* Instructions for the task:
Could you give the records below again exactly, without the pictures?

* Provided material:
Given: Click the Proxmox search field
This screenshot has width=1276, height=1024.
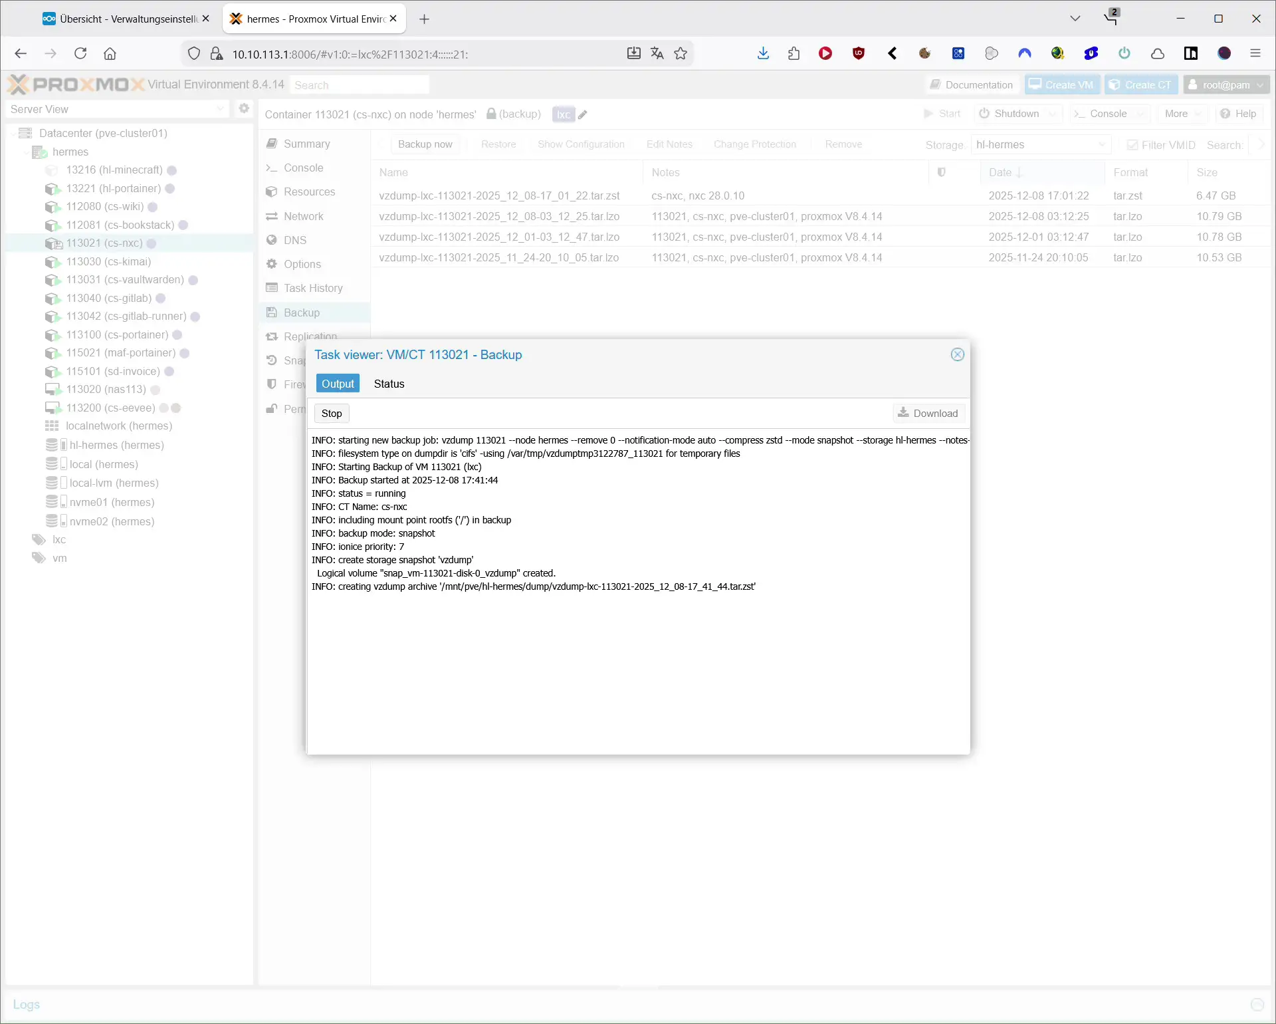Looking at the screenshot, I should [x=360, y=84].
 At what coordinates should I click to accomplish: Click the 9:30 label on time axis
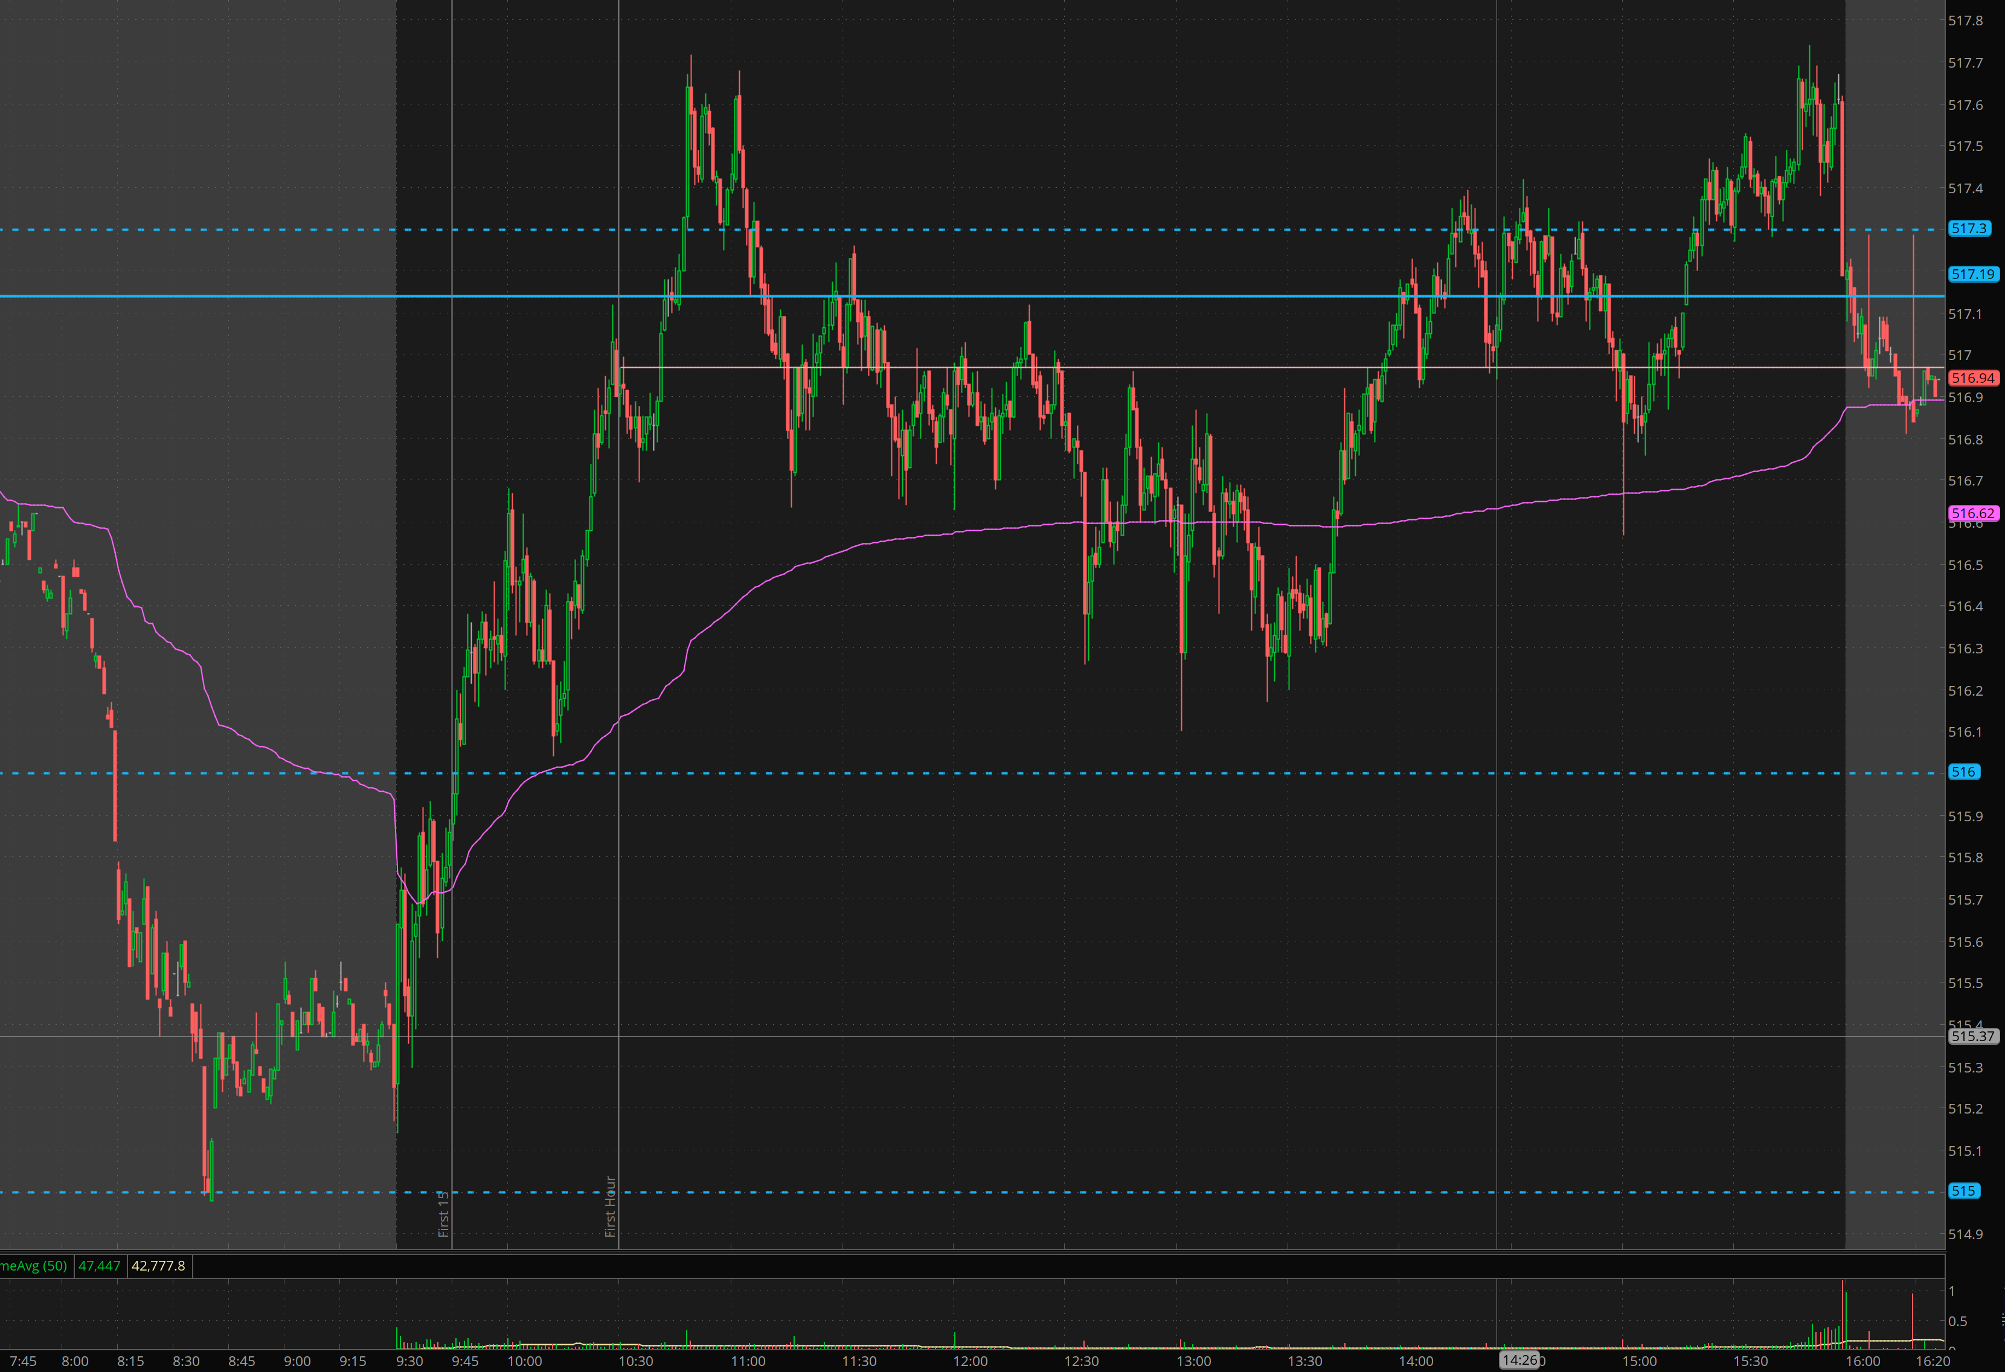click(x=410, y=1362)
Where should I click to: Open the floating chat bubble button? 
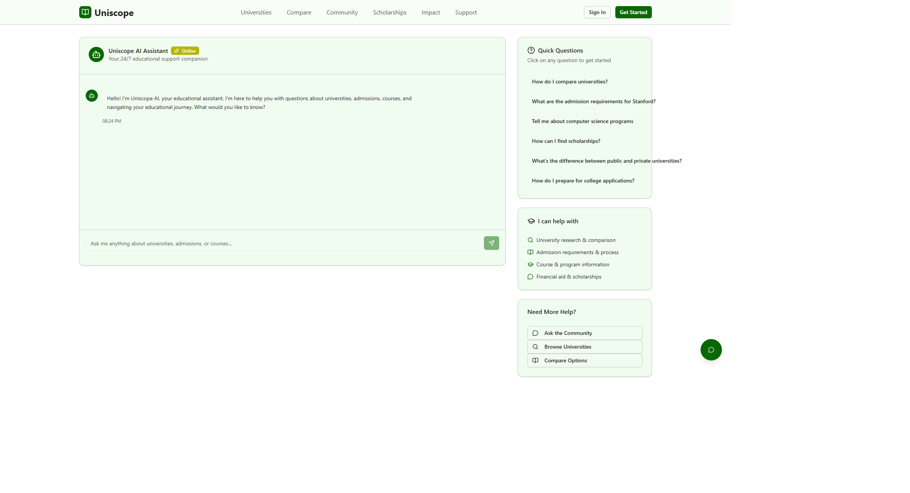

* Answer section:
Given: Click the Proxmox search field
This screenshot has width=1276, height=1024.
Looking at the screenshot, I should [x=360, y=84].
 At what coordinates should I click to accomplish: Click the 9:30 label on time axis
click(x=410, y=1362)
Where should I click to: Open the floating chat bubble button? 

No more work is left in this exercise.